Tony Gonzalez: PFHOF Class of 2019

Wanda Wiedman,
NFL Reporter

by Wanda Wiedman // @WandaW63

The tight end position will be well represented with the induction of Tony Gonzalez. Ranked among the best, he joins only nine other tight ends in the hall and the only one as a first-time ballot.

Gonzalez follows such NFL greats as Davis Gasper, Mike Ditka, John Mackey, Ozzie Newsome, Charlie Sanders, Shannon Sharpe, Jackie Smith, and Kellen Winslow.

He is only the second Hall of Famer to attend the University of California, Berkeley, the other being Les Richter.  He competed in two sports, football and basketball at Berkeley and the combination of skills showed on the field with amazing results.

Drafted 13th overall by the Kansas City Chiefs in 1997, Gonzalez becomes the fourth member of that draft class to be inducted in the PFHOF joining Orlando Pace, (first overall) Walter Jones, (sixth overall) and Jason Taylor (73rd overall).

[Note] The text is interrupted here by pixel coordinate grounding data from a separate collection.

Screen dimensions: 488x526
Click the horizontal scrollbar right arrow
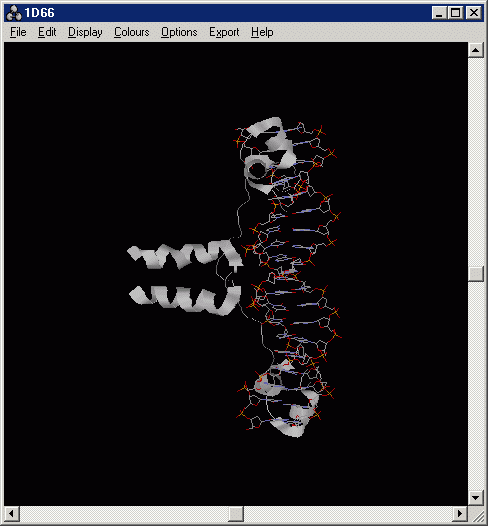coord(460,514)
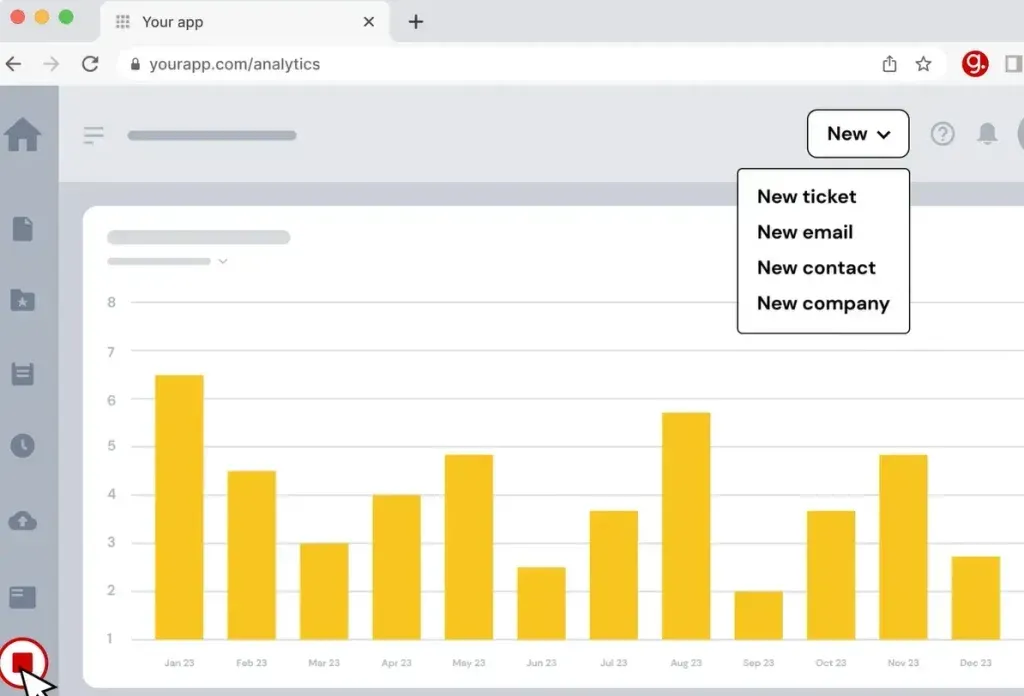Viewport: 1024px width, 696px height.
Task: Bookmark the page with the star icon
Action: click(x=923, y=64)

In one of his first interviews he was quoted as saying: “He (God) blessed me…He gave me my heart, my determination, and my leadership. That’s why I’m going to make it in the NFL.”

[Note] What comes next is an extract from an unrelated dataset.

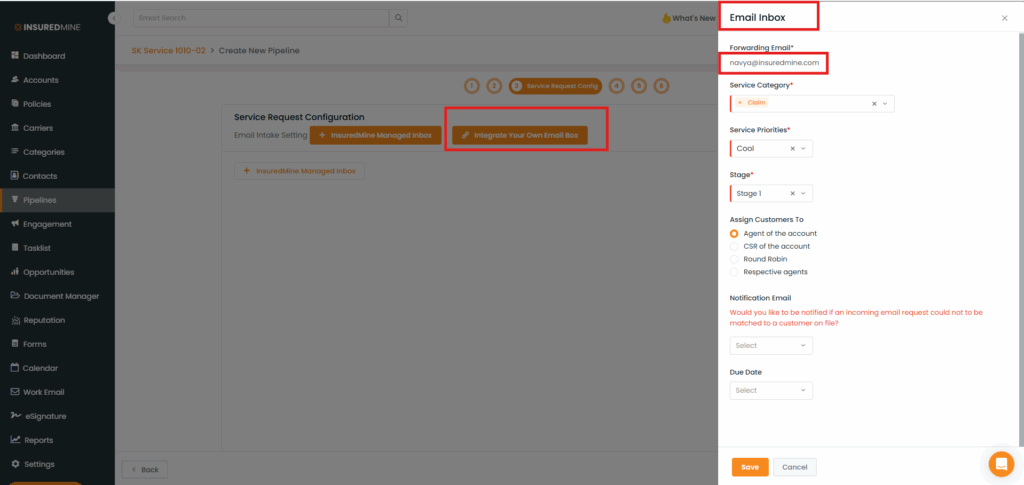Collapse the sidebar with the arrow icon
The height and width of the screenshot is (485, 1024).
click(x=112, y=18)
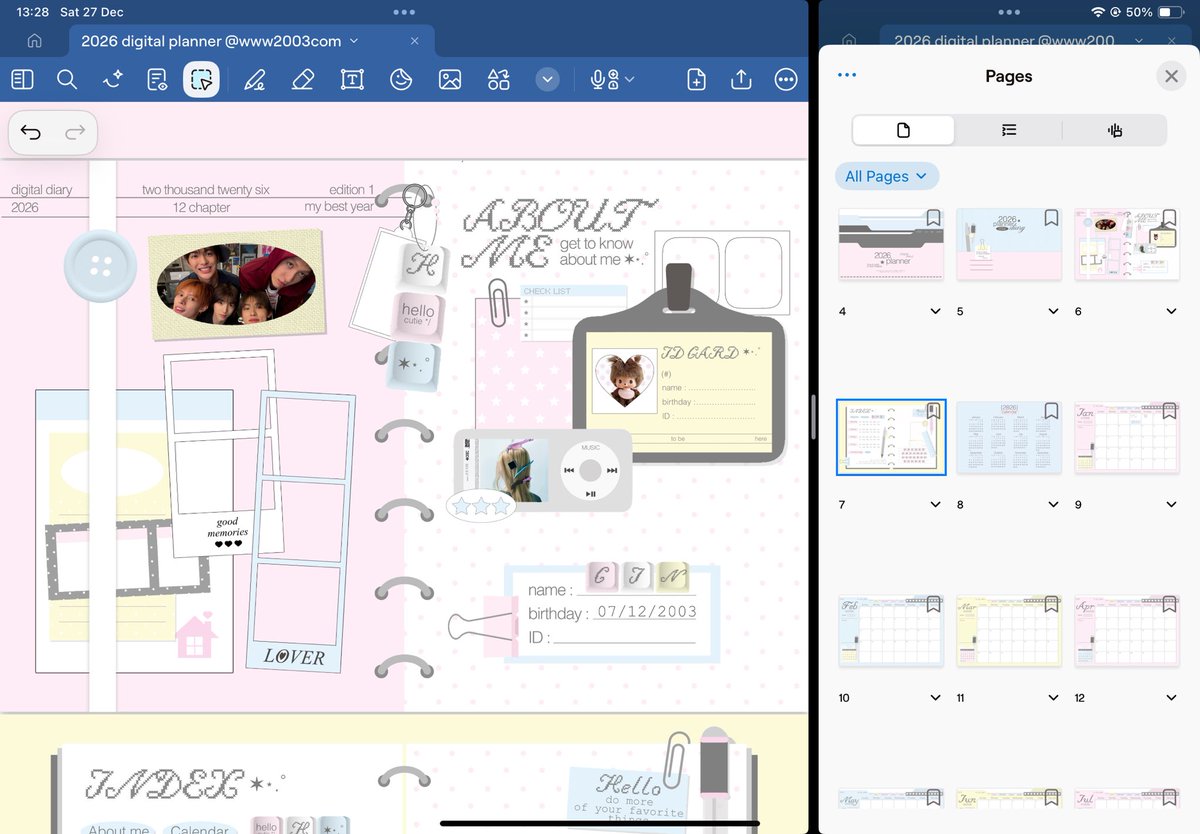
Task: Open the image insertion tool
Action: coord(450,79)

It is safe to say that Gonzalez “made it” in the NFL. He played for two teams, the Kansas City Chiefs (1997-2008) and the Atlanta Falcons (2009-2013). Gonzalez was built to play the TE position describing it as one of the hardest positions to play. The position calls for the skill set of a wide receiver and the strength of an offensive lineman, a very difficult balance at times.

But for Gonzalez he made it work as he currently holds several  NFL records including the second-most career receptions with 1,325, the fifth most career receiving yards with 15,127. He closed his career with 111 touchdowns.

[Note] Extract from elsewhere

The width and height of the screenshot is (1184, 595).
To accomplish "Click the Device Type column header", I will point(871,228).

Other than his rookie year, Gonzalez never caught anything less than 59 passes in a season and surpassed 80 catches, eight times. He led the NFL in receptions in 2004 with a career-high 102 catches and reached over 1000 yards at least four times in his career. 

All the stats in the world still do not describe what he meant to the game of football and the position of tight end. His catches were flawless with the softest hands in the league. Gonzalez’s ability to catch on the run seemed effortless and his sticking hands are that of legends.

Former Atlanta Falcons Head coach Mike Smith described him this way: “The skillset that Tony Gonzalez has is the standard that most teams are looking for in a tight end.”

If a team had a game plan to stop Gonzalez, it didn’t work. He was just that good. If he was doubled team, Gonzalez would just tell his quarterback to put it high. His belief in his own ability to catch the ball was in a class all his own. As a matter of fact, he played football as if he was playing the game of basketball.

To Gonzalez, the goal was to get the ball and score and it didn’t matter that the ball was shaped differently. The game of football and basketball was intertwined in his mind and it shaped his game.

Gonzalez played in 270 regular-season games and missed just one game during his entire 17 season career.  He was voted to 14 Pro Bowls, 6 First Team All-Pro, the NFL 2000s, and All-Decade Team. Unfortunately, he was never able to achieve the thrill of participating in a Super Bowl.

But way before Gronk was a household name there was Tony Gonzalez. Only the best of the best get the privilege of becoming enshrined among the greatest athletes of the gridiron. Forever, cast in bronze for the world to see will be Tony Gonzalez and the legacy he left behind.

Congratulations Tony! You made it all the way to the top.